Another day, another data breach. Emails, passwords hacked and put online for sale. The breaches have become so common that we don't pay attention anymore. Old news. Yawn. You get an email asking you to change your password. You go to the offending website, change your password and then forget about it - feeling safe in the knowledge that you've protected yourself from those fiendish hackers.
But wait. That's not nearly enough.
Ask yourself - do you use the same email and password combination on any other site? What about that cheepo.com service you signed up for 3 years ago using the exact strong password as your bank website?
The email didn't mention that, did it?
Here's the problem. Anyone can take your email and password combination and use it to get access to your secure bank website. "Hello sir/madam, welcome back. Take all you want. It's been great doing business with you. Bye".
So what can you do about it?
First, find out if your account has been compromised in a data breach. Head over to the free service Have I been Pwned and test all the emails you use to log into websites. If any email has been compromised - you know that you will need to go to every site with the same email/password combination and change your password.
Second, make a list of all the sites you use. Update the passwords now. If you must use the same password on multiple sites (because you just can't remember all the different passwords you have to use) - then separate the sites by category - like finance, media, social etc. - and then use a separate strong password for each category.
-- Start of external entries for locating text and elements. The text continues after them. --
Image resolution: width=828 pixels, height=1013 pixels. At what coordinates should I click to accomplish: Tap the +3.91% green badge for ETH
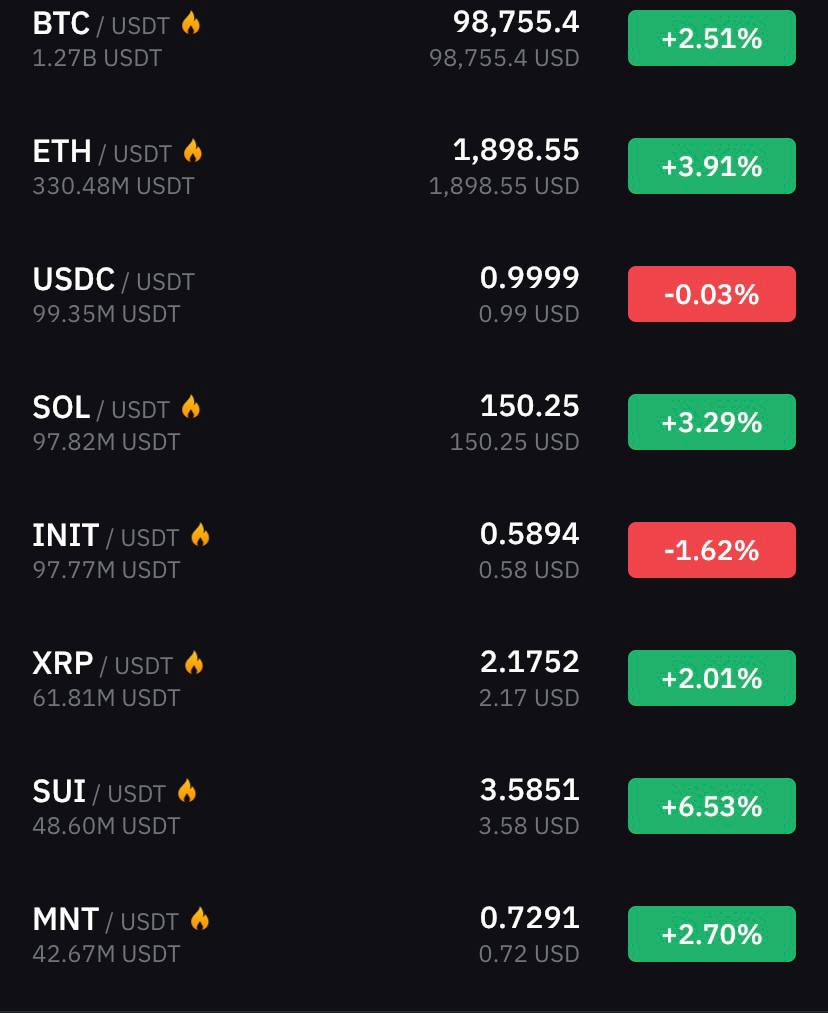coord(712,166)
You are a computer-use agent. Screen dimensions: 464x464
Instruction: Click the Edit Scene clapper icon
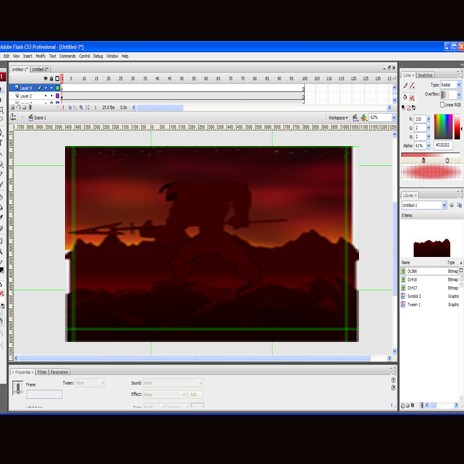pyautogui.click(x=355, y=118)
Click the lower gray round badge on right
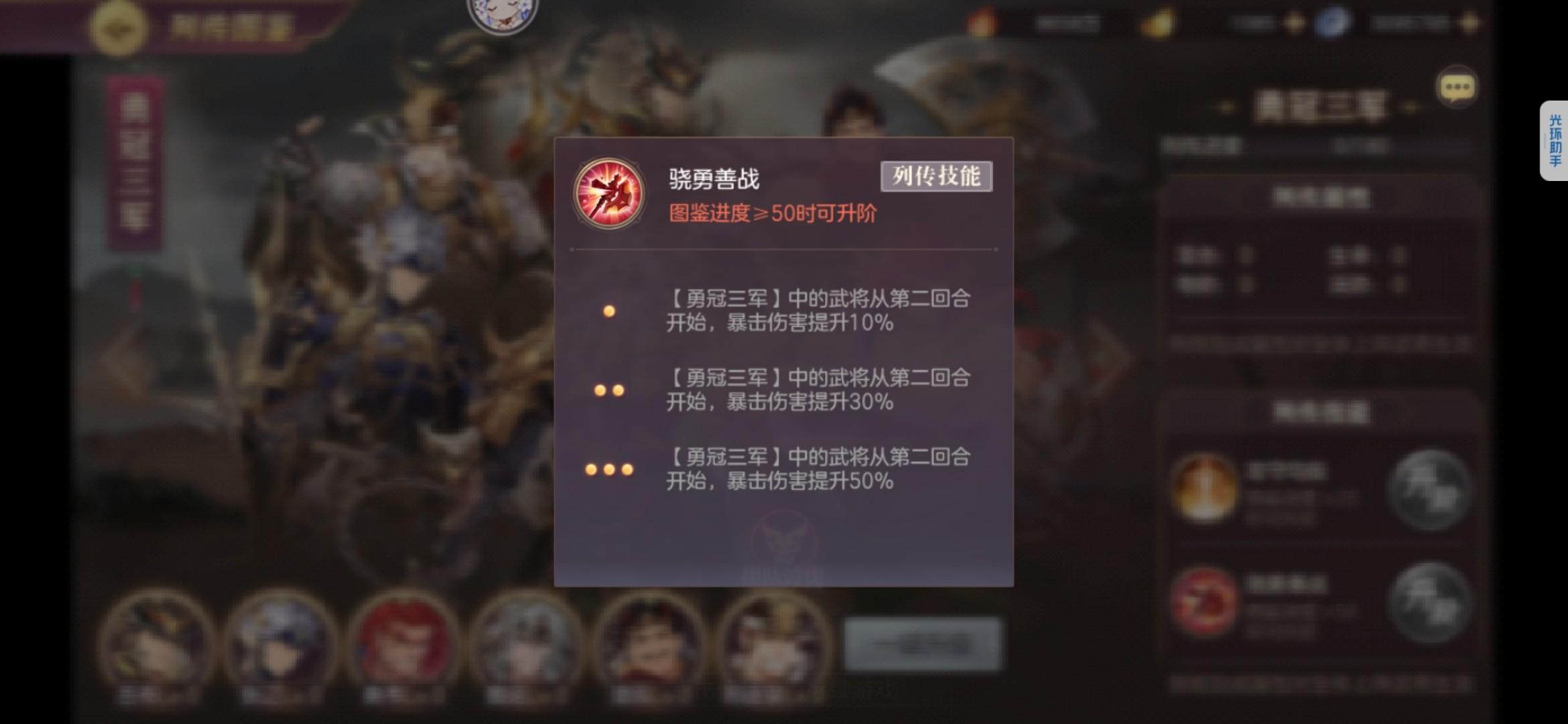1568x724 pixels. pyautogui.click(x=1429, y=602)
Unfortunately some sites insist on fixed length passwords which can limit your options.
Third, if the site is using two-factor authentication (2FA) - then use it. That will ensure that a breached password won't be enough to log in on its own.
Finally, start using a secure password manager like 1Password - a family account is cheaper per month than a Starbucks fancy mocha - and worth every penny if any service provider your use is compromised in the future.
If that proves too expensive, Google Chrome has a new strong password generator feature. If you let Chrome create the strong password, and Google sync is turned on - the password will be available from any Chrome browser you log in with.